Posted to user@spark.apache.org by Jonhy Stack <so...@gmail.com> on 2017/03/07 15:21:37 UTC
(python) Spark .textFile(s3://…) access denied 403 with valid credentials
In order to access my S3 bucket i have exported my creds
export AWS_SECRET_ACCESS_KEY=
export AWS_ACCESSS_ACCESS_KEY=
I can verify that everything works by doing
aws s3 ls mybucket
I can also verify with boto3 that it works in python
resource = boto3.resource("s3", region_name="us-east-1")
resource.Object("mybucket", "text/text.py") \
.put(Body=open("text.py", "rb"),ContentType="text/x-py")
This works and I can see the file in the bucket.

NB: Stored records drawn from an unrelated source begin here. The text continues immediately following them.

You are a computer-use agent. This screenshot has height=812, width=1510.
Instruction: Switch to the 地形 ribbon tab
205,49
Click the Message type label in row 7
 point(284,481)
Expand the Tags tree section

However when I do this with spark:
spark_context = SparkContext()
sql_context = SQLContext(spark_context)
spark_context.textFile("s3://mybucket/my/path/*)
I get a nice
> Caused by: org.jets3t.service.S3ServiceException: Service Error
> Message. -- ResponseCode: 403, ResponseStatus: Forbidden, XML Error
> Message: <?xml version="1.0"
> encoding="UTF-8"?><Error><Code>InvalidAccessKeyId</Code><Message>The
> AWS Access Key Id you provided does not exist in our
> records.</Message><AWSAccessKeyId>[MY_ACCESS_KEY]</AWSAccess
KeyId><RequestId>XXXXX</RequestId><HostId>xxxxxxx</HostId></Error>
this is how I submit the job locally
spark-submit --packages com.amazonaws:aws-java-sdk-pom
:1.11.98,org.apache.hadoop:hadoop-aws:2.7.3 test.py
Why does it works with command line + boto3 but spark is chocking ?

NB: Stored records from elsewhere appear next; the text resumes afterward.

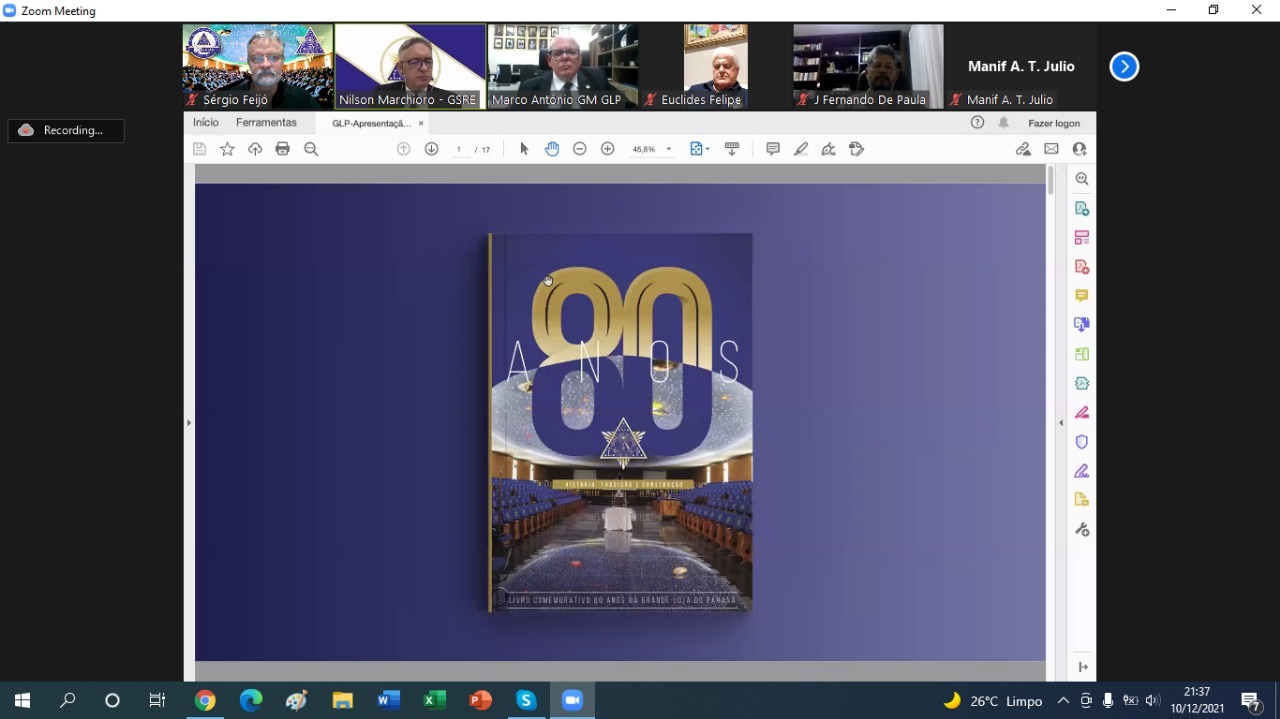Add a comment note from toolbar
Image resolution: width=1280 pixels, height=719 pixels.
coord(773,149)
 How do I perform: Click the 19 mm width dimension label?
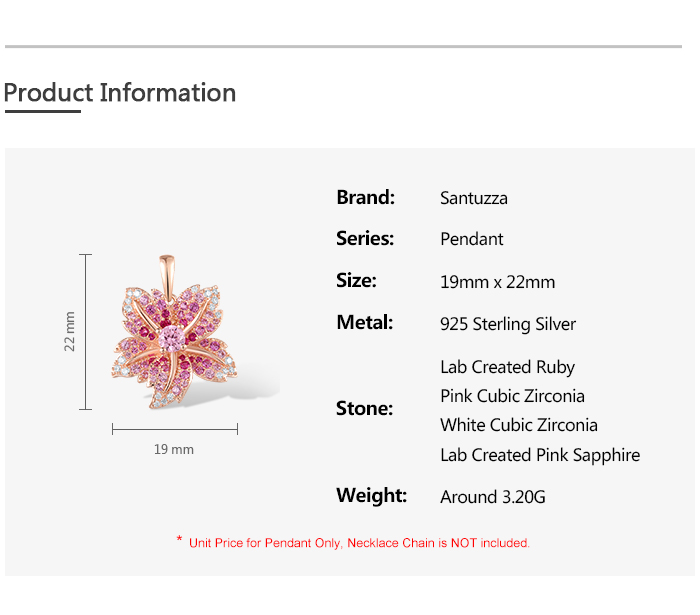[174, 450]
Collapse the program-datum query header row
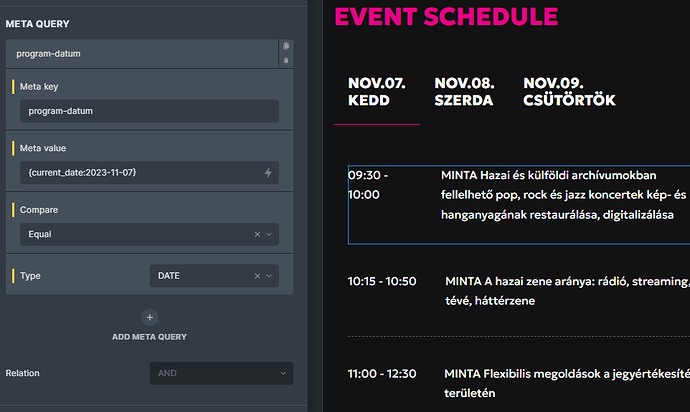 click(142, 54)
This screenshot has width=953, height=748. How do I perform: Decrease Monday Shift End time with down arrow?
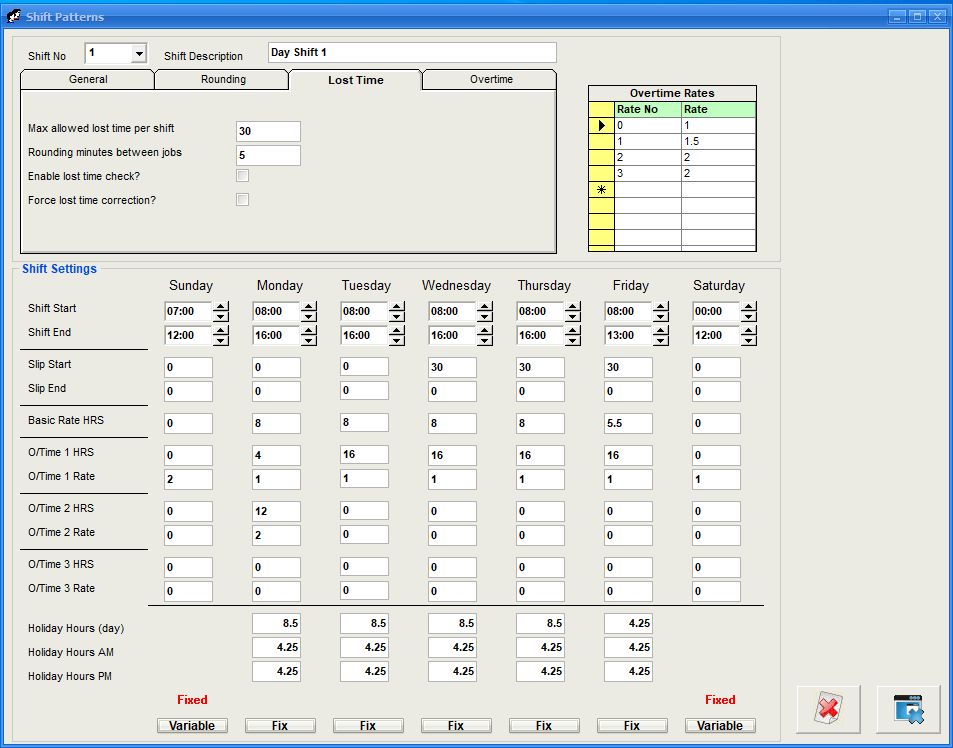(309, 340)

Re: (python) Spark .textFile(s3://…) access denied 403 with valid credentials
Posted by Amjad ALSHABANI <as...@gmail.com>.
Hi Jonhy,
What is the master you are using with spark-submit?

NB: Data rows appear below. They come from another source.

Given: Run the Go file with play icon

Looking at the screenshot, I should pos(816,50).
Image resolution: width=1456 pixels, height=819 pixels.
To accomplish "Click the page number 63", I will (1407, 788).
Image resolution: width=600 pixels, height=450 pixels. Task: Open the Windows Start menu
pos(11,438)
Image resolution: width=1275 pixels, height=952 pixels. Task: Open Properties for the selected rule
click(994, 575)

I ve had this problem before because Spark (different from CLI and boto3)
was running in Yarn distributed mode (--master yarn) So the keys were not
copied to all the executors' nodes so I have had to submit my spark job as
following:
$ spark-submit --master yarn-client --conf
"spark.executor.extraJavaOptions=-Daws.accessKeyId=ACCESSKEY
-Daws.secretKey=SECRETKEY"
....
I hope this will help
Amjad
On Tue, Mar 7, 2017 at 4:21 PM, Jonhy Stack <so...@gmail.com> wrote:
> In order to access my S3 bucket i have exported my creds
>
> export AWS_SECRET_ACCESS_KEY=
> export AWS_ACCESSS_ACCESS_KEY=
>
> I can verify that everything works by doing
>
> aws s3 ls mybucket
>
> I can also verify with boto3 that it works in python
>
> resource = boto3.resource("s3", region_name="us-east-1")
> resource.Object("mybucket", "text/text.py") \
> .put(Body=open("text.py", "rb"),ContentType="text/x-py")
>
> This works and I can see the file in the bucket.
>
> However when I do this with spark:
>
> spark_context = SparkContext()
> sql_context = SQLContext(spark_context)
> spark_context.textFile("s3://mybucket/my/path/*)
>
> I get a nice
>
> > Caused by: org.jets3t.service.S3ServiceException: Service Error
> > Message. -- ResponseCode: 403, ResponseStatus: Forbidden, XML Error
> > Message: <?xml version="1.0"
> > encoding="UTF-8"?><Error><Code>InvalidAccessKeyId</Code><Message>The
> > AWS Access Key Id you provided does not exist in our
> > records.</Message><AWSAccessKeyId>[MY_ACCESS_KEY]</AWSAccess
> KeyId><RequestId>XXXXX</RequestId><HostId>xxxxxxx</HostId></Error>
>
> this is how I submit the job locally
>
> spark-submit --packages com.amazonaws:aws-java-sdk-pom
> :1.11.98,org.apache.hadoop:hadoop-aws:2.7.3 test.py
>
> Why does it works with command line + boto3 but spark is chocking ?
>